As stories of San Francisco lore go, the tale of the Ingleside Racetrack ranks somewhere below the Gold Rush and above Candlestick Park. Located in The City’s southwestern corner, the Ingleside Racetrack operated for a decade before playing its swan song as a refugee camp following the 1906 earthquake. During its short existence, it hosted dog racing, horse racing and auto racing. On opening day in 1895, it drew 8,000 spectators.
Very few reminders of Ingleside’s short run remain. One is the layout of Urbano Drive, whose oval shape follows the path of the original track. Another is the house at 280 Byxbee St., whose front elevation was once a racetrack jockey house.
By the time construction began on 40 De Soto St., the racetrack was long gone. Developer Joseph Leonard bought the track in 1910. His Urban Realty Improvement Company set about creating a residential park of characteristic beauty and grace. Ingleside Terraces, as it would be called, would be comprised of detached single-family homes on double-sized city lots. Subdivision roads (save for Urbano Drive) would wind around the contours of their setting, mimicking Daniel Burnham’s “City Beautiful” philosophy of urban planning.
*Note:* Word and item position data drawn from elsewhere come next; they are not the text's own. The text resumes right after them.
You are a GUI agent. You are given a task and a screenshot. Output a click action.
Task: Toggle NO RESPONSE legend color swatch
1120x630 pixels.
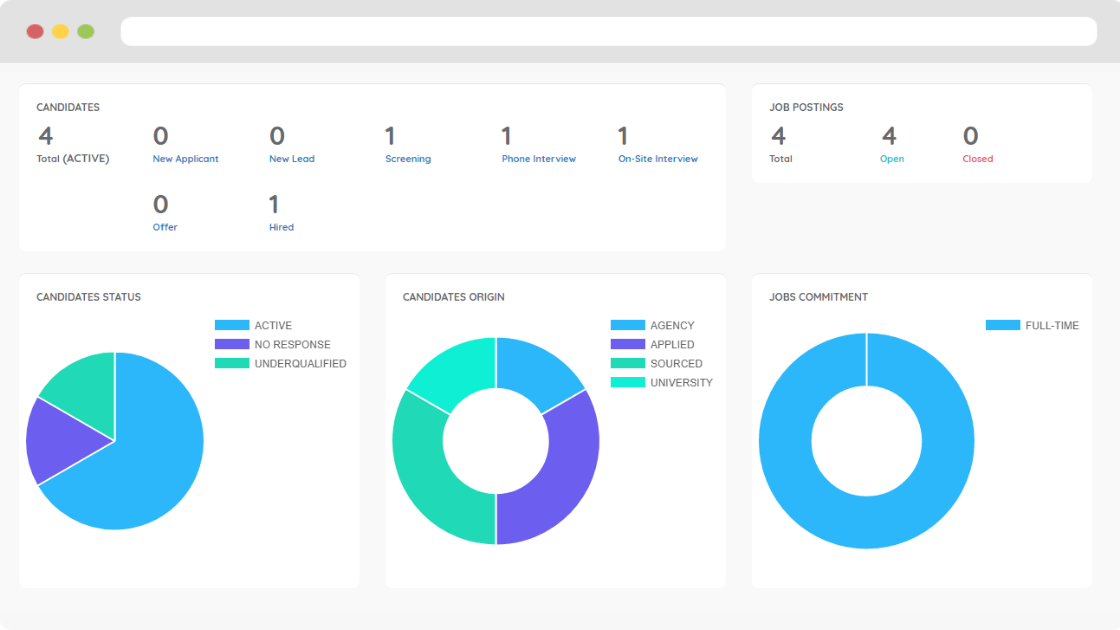[231, 344]
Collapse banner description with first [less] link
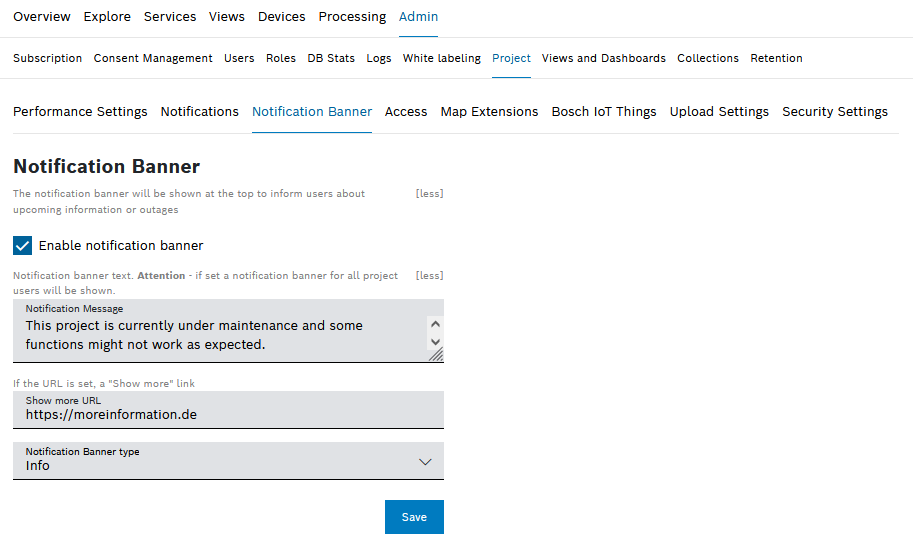The height and width of the screenshot is (560, 913). click(x=429, y=194)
The Arts & Crafts home at 40 De Soto St. was one of the first houses constructed at Ingleside Terraces. Ninety-six years after its completion, it is for sale, listed at $1.249 million by Melinda Lee of Coldwell Banker Residential
Inside, the home reflects the ambitions of Leonard’s vision. Unlike the majority of San Francisco homes, 40 De Soto St. is roomy and sprawling, with large rooms on each of its three living levels.
Plenty about this house has been upgraded, but one quirk remains from its post-racetrack days: Downstairs there is a paneled den, set apart from the rest of the lower level. Its unfinished ceiling beams and wood-burning fireplace remind us of a time before media rooms and wet bars.
Over a century has passed since the last race ran at Ingleside Racetrack. In its place, a neighborhood of 90-something homes carries its sporting and stately tradition into the present.
40 De Soto St.
Where: San Francisco
Asking Price: $1,249,000
Property Tax: $14,988
The Property: Three-story Arts & Crafts home with three bedrooms and 2½ baths.
Notable: Built in 1913, one of the first homes on the former site of the Ingleside Racetrack.